The first part of his comments was confirmed yesterday. We do indeed know how to kill lots of Palestinians. It is reasonably safe to assume that he is also correct about the ineffectiveness of it all. But this officer, like his colleagues, knows that logic does not count. No one remembers that the current escalation started when Israel liquidated five Hamas people in one go and twelve on another day. It is not that we are [solely] responsible. There are two sides to this cycle of bloodletting, but both of them are equally susceptible to the desire for revenge and the lust for power, without consideration of the consequences.
The will be no “new situation in Gaza” as a result of the increased level of operation of the IDF. The flames will ebb and the flames will rise and repeat the process. There is no one who can break this cycle of bloodletting with an innovative step. As long as Hamas feels besieged, as long as it understands that Israel will not let up economically or militarily while it is in power, it will continue to shoot or let others do so. As long as Hamas is shooting, Israel will respond with an increasing volume of force, whether it makes sense or not.

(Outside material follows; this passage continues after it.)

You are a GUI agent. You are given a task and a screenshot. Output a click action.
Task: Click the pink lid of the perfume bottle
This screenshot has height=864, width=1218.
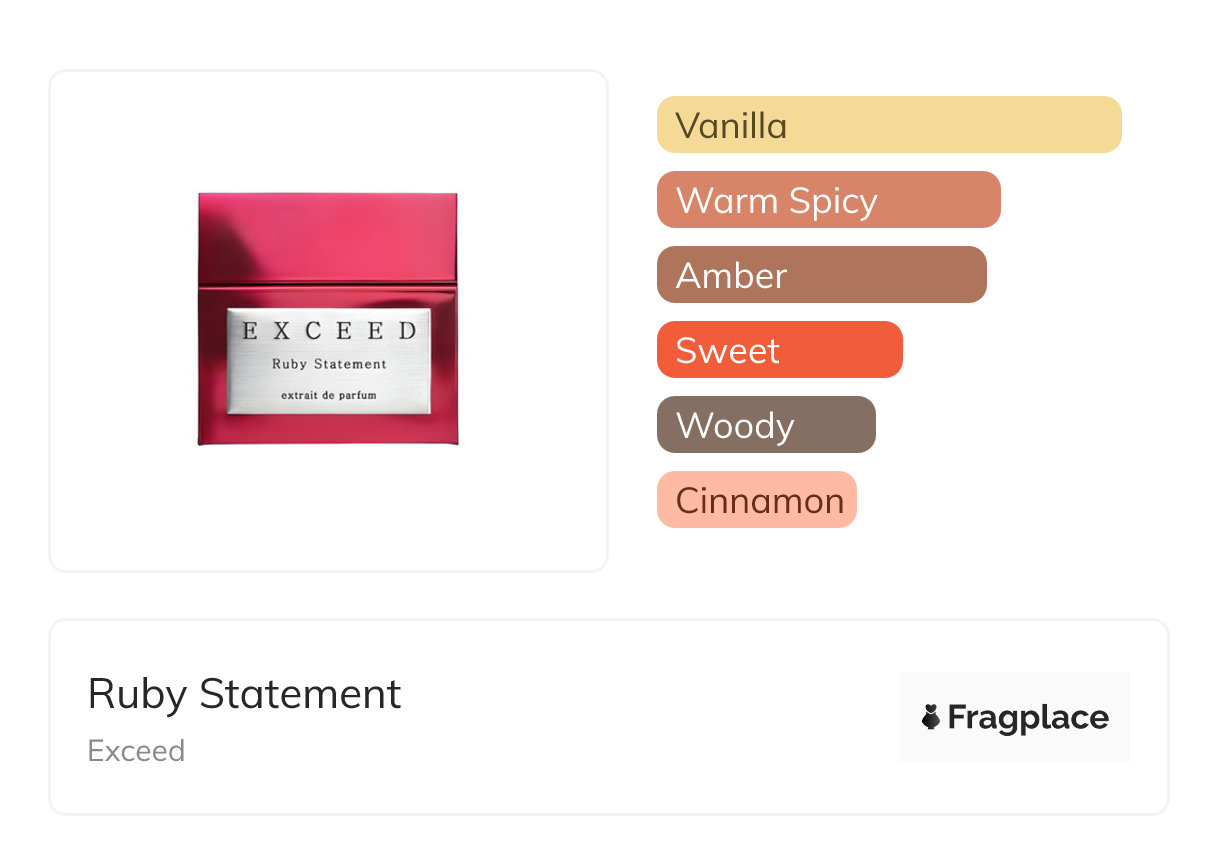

The arrangement proposal that Egyptian Intelligence Chief Omar Suleiman would have brought over had his visit not been postponed, is not deemed feasible for it lends legitimacy to Hamas’ rule in Gaza. The residents of Sderot and Ashkelon thus provide the defensive shield for the government’s policy – this may be legitimate, but it needs to be put on the table.
Translated by Sol Salbe of the Middle East News Service, Melbourne, Australia.